May 10, 2007

Sunny Skies for "110 in the Shade"

The big hit of the 1963-1964 Broadway season was a musical about a single woman who is getting on in marriageable years and sets her eye on a local guy. It was called Hello, Dolly! and it nearly swept the Tonys that season, went on for a seven year run, and was then revived on Broadway three times. Louis Armstrong turned its title song into an anthem and a top 10 record. A few months earlier, another musical with a similar theme but an altogether different style opened, it was called 110 in the Shade; it ran for 330 performances and I confess I'd never heard of it until the Roundabout Theatre Company's current revival starring Audra McDonald.

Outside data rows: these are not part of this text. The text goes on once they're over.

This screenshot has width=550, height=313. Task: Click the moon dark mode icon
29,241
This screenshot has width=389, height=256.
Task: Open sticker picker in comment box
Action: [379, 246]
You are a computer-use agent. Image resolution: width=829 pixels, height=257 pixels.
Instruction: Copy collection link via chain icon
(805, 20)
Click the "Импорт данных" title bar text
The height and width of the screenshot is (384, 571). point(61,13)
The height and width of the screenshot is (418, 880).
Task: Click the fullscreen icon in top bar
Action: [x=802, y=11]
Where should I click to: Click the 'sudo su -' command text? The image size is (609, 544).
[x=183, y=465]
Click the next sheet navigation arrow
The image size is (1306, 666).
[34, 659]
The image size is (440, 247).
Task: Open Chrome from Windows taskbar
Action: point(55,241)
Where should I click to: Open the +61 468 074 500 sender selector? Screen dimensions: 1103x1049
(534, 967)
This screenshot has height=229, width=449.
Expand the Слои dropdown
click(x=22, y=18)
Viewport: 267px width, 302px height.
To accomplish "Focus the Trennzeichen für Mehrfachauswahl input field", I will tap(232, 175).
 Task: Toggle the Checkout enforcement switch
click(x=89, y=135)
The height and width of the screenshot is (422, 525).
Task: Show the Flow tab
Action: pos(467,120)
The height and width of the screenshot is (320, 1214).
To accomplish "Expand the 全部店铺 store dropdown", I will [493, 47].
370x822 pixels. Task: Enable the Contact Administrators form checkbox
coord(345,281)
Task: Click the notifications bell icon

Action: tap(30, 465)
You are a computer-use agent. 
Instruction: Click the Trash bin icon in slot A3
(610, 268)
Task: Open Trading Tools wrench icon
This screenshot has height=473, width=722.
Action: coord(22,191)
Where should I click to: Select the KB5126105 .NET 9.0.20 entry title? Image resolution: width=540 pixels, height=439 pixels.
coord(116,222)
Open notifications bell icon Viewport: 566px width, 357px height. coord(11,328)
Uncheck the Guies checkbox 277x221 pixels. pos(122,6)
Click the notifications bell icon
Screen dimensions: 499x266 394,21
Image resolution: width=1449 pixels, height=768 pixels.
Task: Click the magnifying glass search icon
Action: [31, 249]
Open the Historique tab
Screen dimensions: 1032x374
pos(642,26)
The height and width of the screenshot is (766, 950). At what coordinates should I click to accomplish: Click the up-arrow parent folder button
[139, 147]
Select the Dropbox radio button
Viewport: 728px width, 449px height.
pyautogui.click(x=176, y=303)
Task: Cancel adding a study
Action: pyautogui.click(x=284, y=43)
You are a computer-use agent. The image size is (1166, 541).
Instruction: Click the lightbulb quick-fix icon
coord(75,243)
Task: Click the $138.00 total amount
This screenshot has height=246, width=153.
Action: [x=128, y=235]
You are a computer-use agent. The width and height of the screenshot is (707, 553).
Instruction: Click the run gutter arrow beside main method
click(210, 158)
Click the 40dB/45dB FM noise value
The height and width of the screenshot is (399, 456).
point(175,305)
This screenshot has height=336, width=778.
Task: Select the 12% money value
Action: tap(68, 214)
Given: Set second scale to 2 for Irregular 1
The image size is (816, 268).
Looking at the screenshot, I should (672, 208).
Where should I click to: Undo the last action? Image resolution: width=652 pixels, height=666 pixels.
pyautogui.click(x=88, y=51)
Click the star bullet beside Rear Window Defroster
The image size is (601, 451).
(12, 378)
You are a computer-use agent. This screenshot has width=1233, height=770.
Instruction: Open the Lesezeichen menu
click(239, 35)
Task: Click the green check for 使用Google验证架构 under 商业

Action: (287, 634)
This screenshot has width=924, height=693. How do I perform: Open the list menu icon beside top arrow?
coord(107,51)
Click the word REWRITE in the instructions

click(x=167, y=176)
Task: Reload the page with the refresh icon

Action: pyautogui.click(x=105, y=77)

That may be because 110 in the Shade, written by Harvey Schmidt and Tom Jones, who had previously done The Fantasticks, didn't produce any anthems or even any standards. But, as I discovered, Shade has a lovely score that calls to mind the open prairie lyricism of Aaron Copland. The show's boo
k, which N. Richard Nash adapted from "The Rainmaker", his play about a lovelorn woman in a drought stricken town, is well crafted. Director Lonny Price's production is thoroughly winning. Santo Loquasto's sets are gorgeous. And the supporting performances, especially those by John Cullum as McDonald's dad and, Chris Butler and Bobby Steggert as her brothers, are endearing. I've been seeing a lot of shows lately and this was the first time in a couple of weeks that I didn't sneak a peek at my watch to see how much longer it was going to go on.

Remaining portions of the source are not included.